3.: Wenn Sie wahrnehmen,
dass sich ein „Kessel“ bildet, begeben Sie sich zügig an einen anderen Ort,
sofern das noch möglich ist. Dokumentieren Sie, wenn möglich (mit handykamera,
schriftlich oder anders), ob eine Durchsage der Polizei zu hören war/ ist, und
wenn ja, welche!
4.: Wenn Sie sich in einem
„Kessel“ wieder finden: Bleiben Sie höflich gegenüber allen Polizeibeamten!

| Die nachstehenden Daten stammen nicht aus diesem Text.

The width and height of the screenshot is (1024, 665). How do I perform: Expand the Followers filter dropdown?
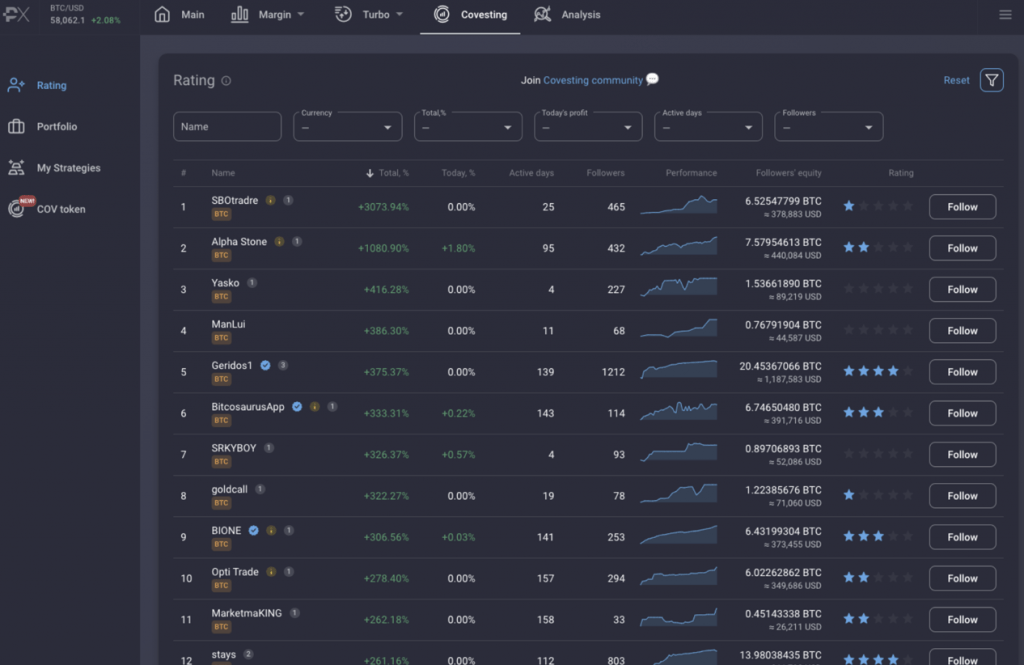(828, 127)
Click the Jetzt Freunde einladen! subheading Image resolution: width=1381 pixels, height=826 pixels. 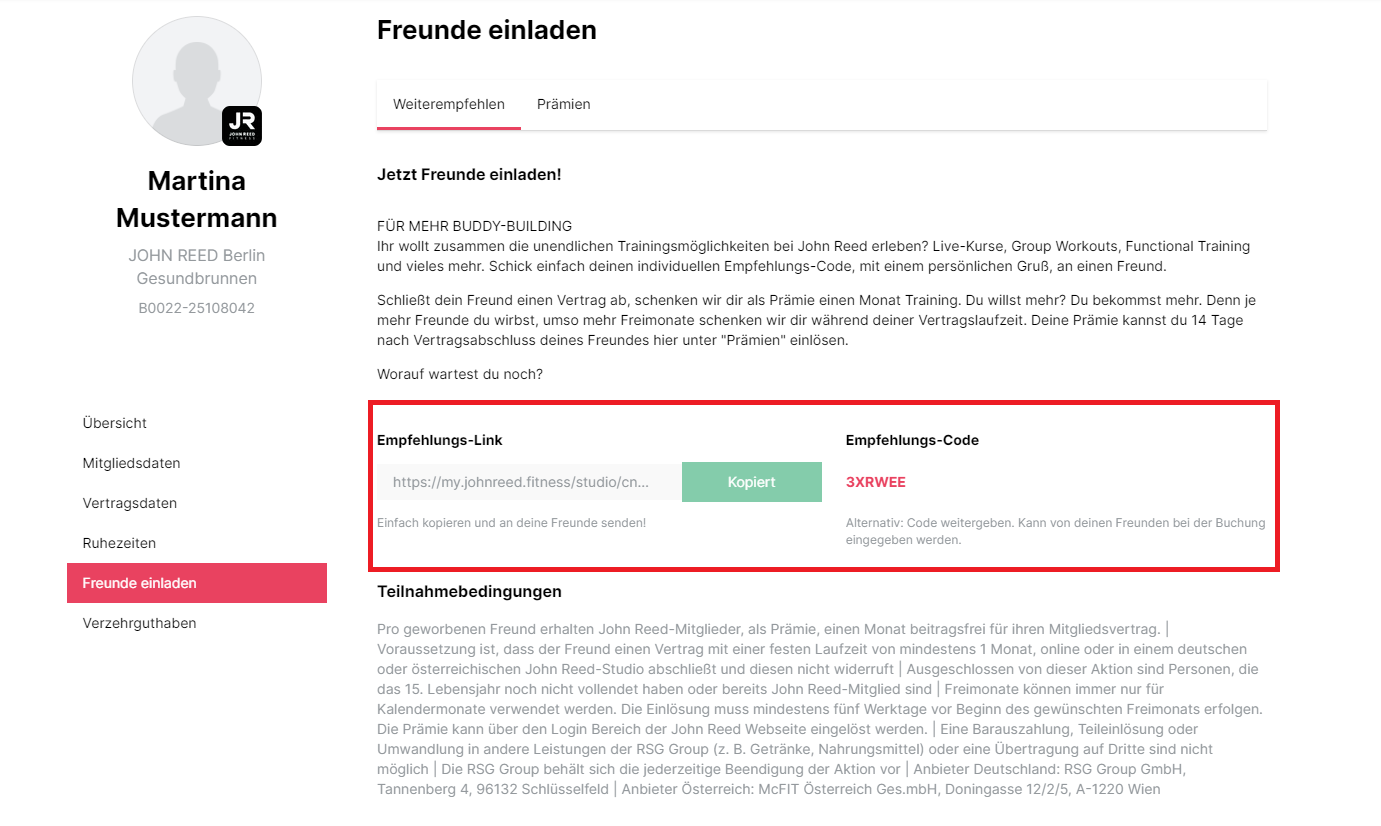(x=469, y=174)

Befolgen Sie, wenn möglich, ihre Anweisungen – diese Beamten tun nur ihren Job,
sie führen Befehle aus, die sie sich nicht selber ausgedacht haben! Beruhigen
Sie andere Personen in einem „Kessel“, die vielleicht verärgert oder wütend
oder verängstigt sind. Bedenken Sie, dass Sie sich in der Öffentlichkeit befinden:
auch wenn die Ihnen gegenüberstehenden Beamten martialisch aussehen mögen, ist
es deshalb äußerst unwahrscheinlich, dass gegen Sie mit Gewalt vorgegangen
wird.
5.: Dokumentieren Sie (s.o.)
wenn möglich den weiteren Ablauf des Geschehens.
6.: Bitten Sie jene
Personen, die nicht bereit sind, Ihre Identität sofort durch Ausweisleistung
bekannt zu geben, sich in das Innere des „Kessels“ zu begeben.
7.: Wenn sich die
Identitätsfeststellung und / oder Durchsuchung sichtlich verzögert: MACHEN SIE
GEMEINSAM MIT ALLEN PERSONEN, DIE ZUR SOFORTIGEN AUSWEISLEISTUNG BEREIT SIND,
AM ÄUßEREN RAND DES „KESSELS“ AUF SICH AUFMERKSAM (ZB.: AUSWEIS HOCHHALTEN UND
RUFEN: HIER IST MEIN AUSWEIS! ICH WILL HIER RAUS!“). Dokumentieren Sie dies
oder lassen Sie es durch andere dokumentieren! Lassen Sie dabei älteren,
schwächeren oder sichtlich verängstigten Menschen den Vortritt bei der
Ausweisleistung! Machen Sie Polizeibeamte höflich auf solche Menschen
aufmerksam!
8.: Dokumentieren Sie, wenn
möglich, ob und wie viele Polizeibeamte sich ohne ersichtliche Aufgabe rund um
den „Kessel“ aufhalten.
9.: Sollten Sie über längere
Zeit in einem „Kessel“ angehalten worden sein, (zB. weil für die
Identitätsfeststellung zu wenig Beamte eingesetzt worden sind): machen Sie nach
dem Verlassen des „Kessels“ möglichst bald ein möglichst präzises
Gedächtnisprotokoll. Sammeln Sie Dokumente, Adressen, Telefonnummern und andere
Erreichbarkeiten von mitbetroffenen Personen und möglichen Zeugen.
10.: Wenn Sie nach einem
längeren Aufenthalt in einem „Kessel“ selbst Beschwerde dagegen führen wollen:
bedenken Sie, dass eine sogenannte „Maßnahmenbeschwerde“ innerhalb von 6 Wochen
nach einem solchen Vorfall eingereicht werden muss. Kontaktieren Sie daher
rasch eine Ihnen vertrauenswürdig erscheinende NGO oder Anwaltskanzlei.
Rechtsanwalt Mag. Georg Bürstmayr, Wien.